1. There are, maybe, 5 pictures of Elliot and me.  I'm too grossed out by the way I look to take pictures with my son.  I can't help but crying when I read that, but it's so true.  If I were to die tomorrow in some freak accident he and Kyle would have no photos or video to remember me by.  


2.  I've gotten a few hair cuts in the past year or so and I haven't been able to find one that worked for me, even though I've done the same thing with my hair for years.  The other day I realized that it was because I didn't like the shape of my face. 


3.  I can't find clothes.  I've always had a large chest, but when it got bigger with pregnancy, then stayed bigger, and the rest of me stayed bigger too, I'm now feeling the most comfortable in XL mens t-shirts.  I love clothes and looking cute, but nothing fits right so I wear the same 3 outfits on rotation whenever I have to be seen in public.


4.  Pictures in general.  I know my #1 was about pictures, but in October one of my best friends got married and when I look at those pictures I can't believe that's what I look like.  I have untagged myself from almost every facebook photo for the past 2 years because I can't stand how I look.  

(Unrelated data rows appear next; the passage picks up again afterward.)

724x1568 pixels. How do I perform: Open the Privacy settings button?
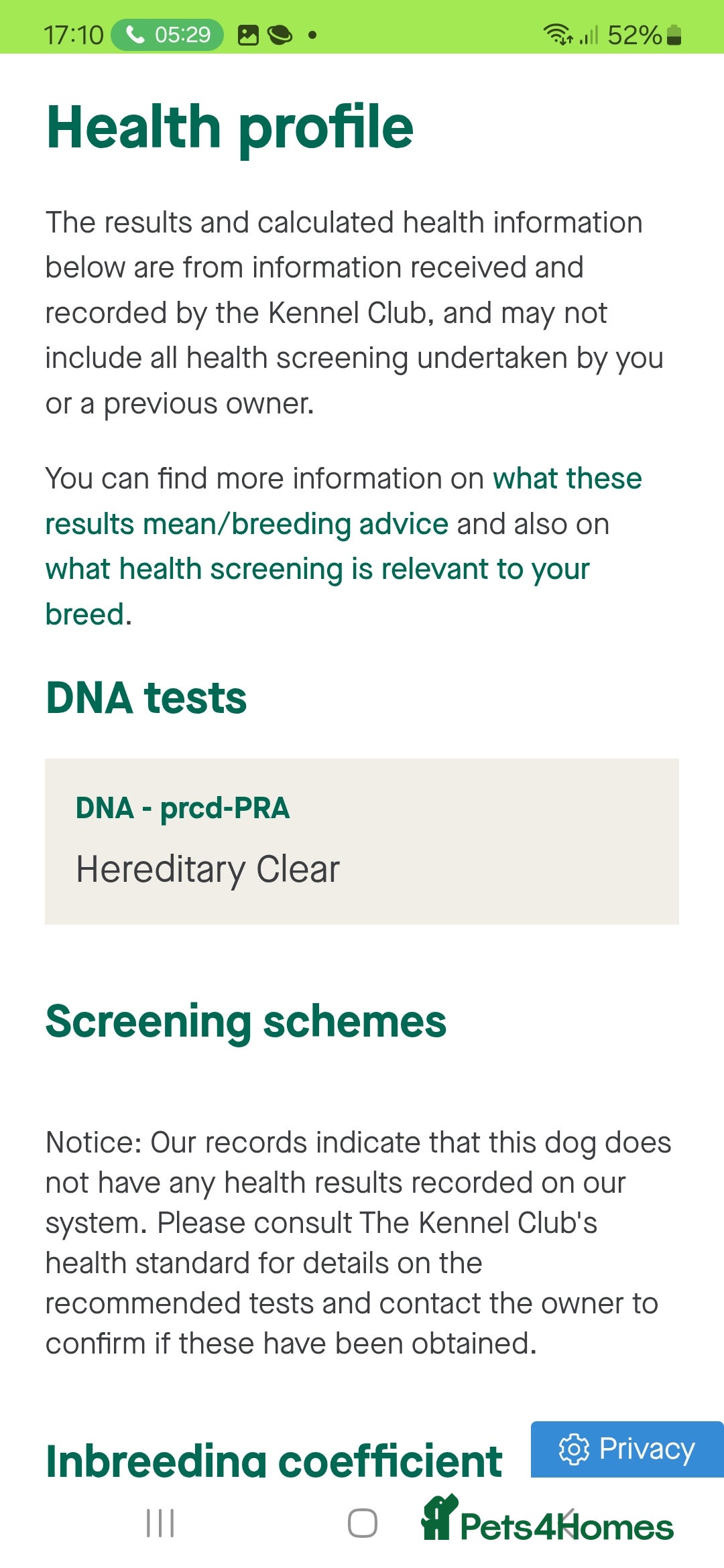pos(627,1449)
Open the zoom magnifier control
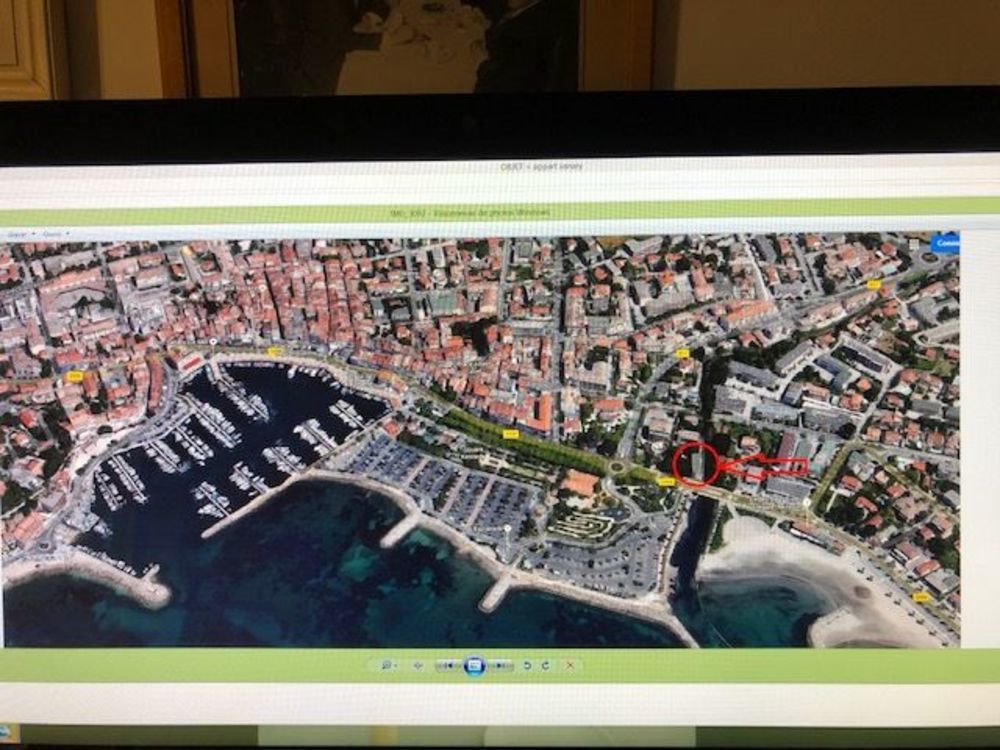 pos(384,665)
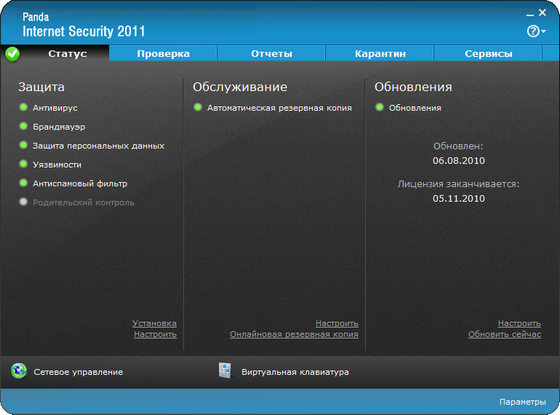Viewport: 560px width, 415px height.
Task: Click the Сетевое управление globe icon
Action: tap(19, 371)
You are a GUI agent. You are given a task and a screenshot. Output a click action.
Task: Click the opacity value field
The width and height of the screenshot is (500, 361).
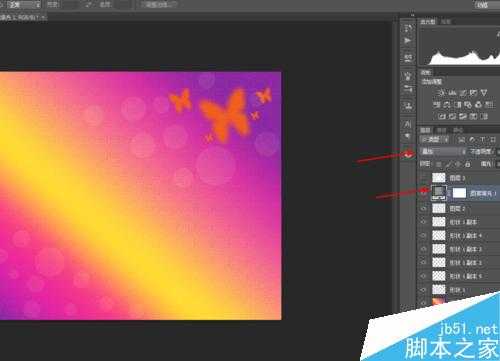[x=499, y=152]
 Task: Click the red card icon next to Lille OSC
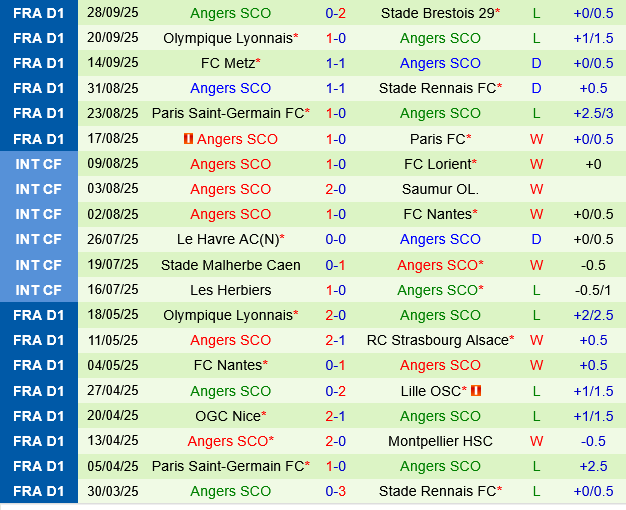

Kyle and I at Becki's Wedding


The day before Becki's Wedding

5.  I want to feel sexy again.  Enough said.




I feel like if I don't do something about this now, it's just going to get worse, and I'm going to feel worse. 

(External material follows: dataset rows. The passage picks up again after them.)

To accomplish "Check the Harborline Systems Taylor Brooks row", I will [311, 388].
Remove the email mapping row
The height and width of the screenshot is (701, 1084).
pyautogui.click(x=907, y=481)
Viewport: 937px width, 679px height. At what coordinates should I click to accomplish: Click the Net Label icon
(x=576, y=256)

So, in complete honesty, my weight (as of Monday morning 1/3/11) was 232.6lbs.  I was 207lbs when I got pregnant and 264lbs the night I went into labor.  Short term I'd like to be back to my pre-pregnancy weight by my birthday (1/27). My goal over this next year is to get down to somewhere between 135-145lbs.

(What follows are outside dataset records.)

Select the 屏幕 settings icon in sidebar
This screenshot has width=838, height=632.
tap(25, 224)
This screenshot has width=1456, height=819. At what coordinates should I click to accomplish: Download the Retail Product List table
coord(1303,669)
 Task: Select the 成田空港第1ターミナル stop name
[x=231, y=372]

The feeling after writing that is two-fold.  One: it's embarrassing.  I mean, I know most of the people who will read this, and see them regularly.  It's embarrassing that I am that heavy, it's embarrassing that I've let myself become that much of a mess, and it's embarrassing that I haven't done anything about it until now.  But, two: it's liberating.  Now that it's out there for the world to read it's all that easier to never be that heavy again.  It's only going down from here.

Day 2 of Weight Loss Goal

It's the morning of Day 2, and I made it through Day 1!!  I drank well over 8 glasses of water, which is the norm for me, but still a positive!  The problem that I have is that I drink so much water normally that when I start a "diet" plan I don't lose that quick 10lbs of water weight the first week because I don't have it.  Which can make sticking to a plan all that harder since I don't have any instant satisfaction.  I'm trying really hard to only weight myself once a week instead of every time I go to the bathroom.  I'm hoping that if I put some real time between it then I will see results.  I didn't get to work out yesterday because by the time we got back from grocery shopping it was 10:15 and I was exhausted.  I'm using all new recipe's this week!  For tonight I have planned cider-glazed chicken with browned butter-pecan rice (from October's issue of Cooking Light magazine).  It looks AMAZING!  I think my biggest issue will be portion control - like it always is.  


In other news, Elliot is crawling!  He's been scooting backwards for a while now, but he finally figured out how to crawl forward consistently!